Provided data>
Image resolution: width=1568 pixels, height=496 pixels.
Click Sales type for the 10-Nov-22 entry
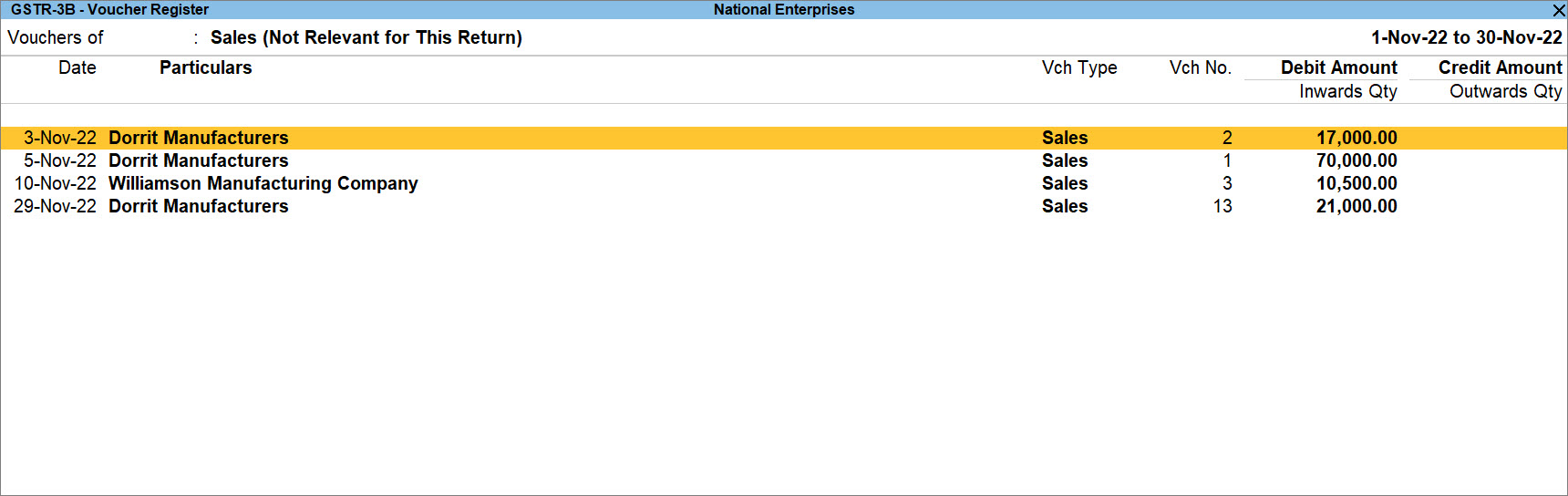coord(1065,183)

--

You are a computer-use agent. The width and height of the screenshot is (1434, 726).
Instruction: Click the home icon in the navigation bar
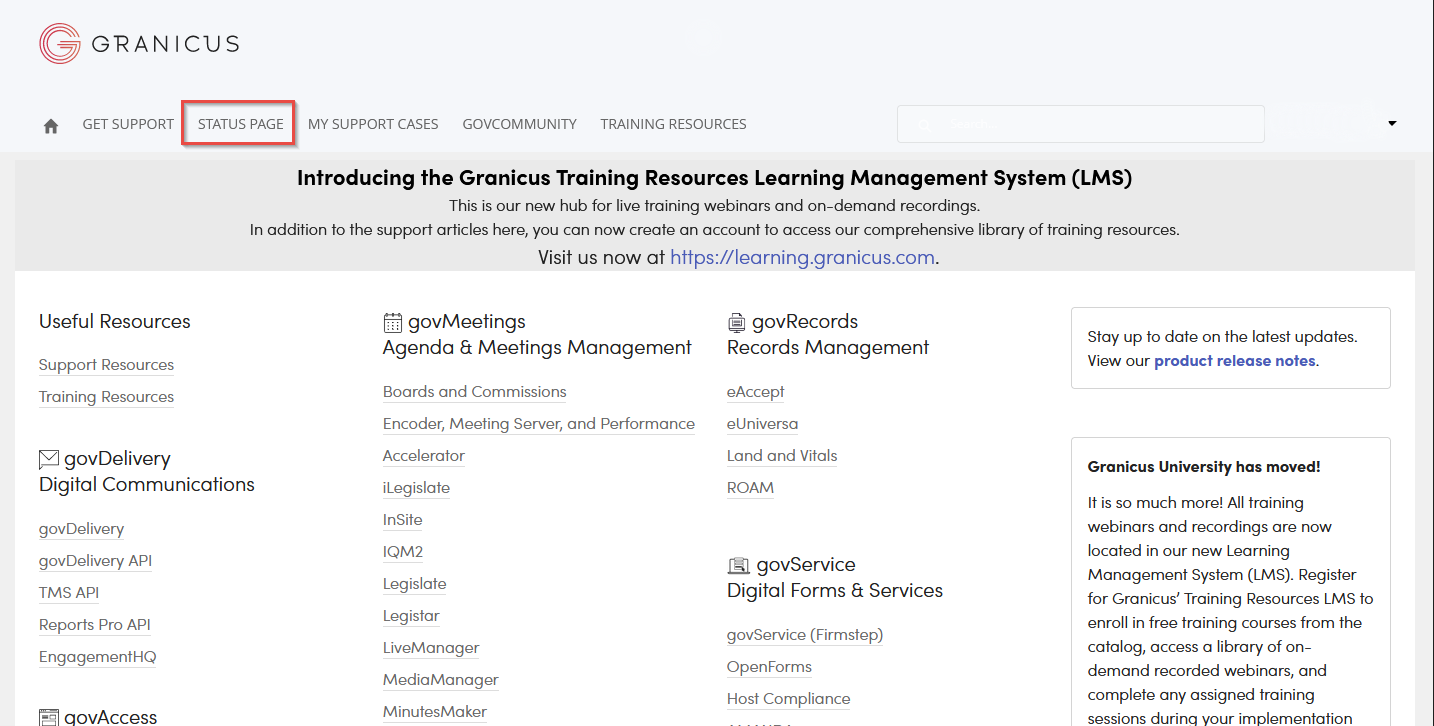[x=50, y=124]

Task instructions>
Where the string "height" shows up in the listing above, copy the line that holds it.

Result of this exercise>
Image resolution: width=1568 pixels, height=496 pixels.
You are a computer-use agent. The width and height of the screenshot is (1434, 726).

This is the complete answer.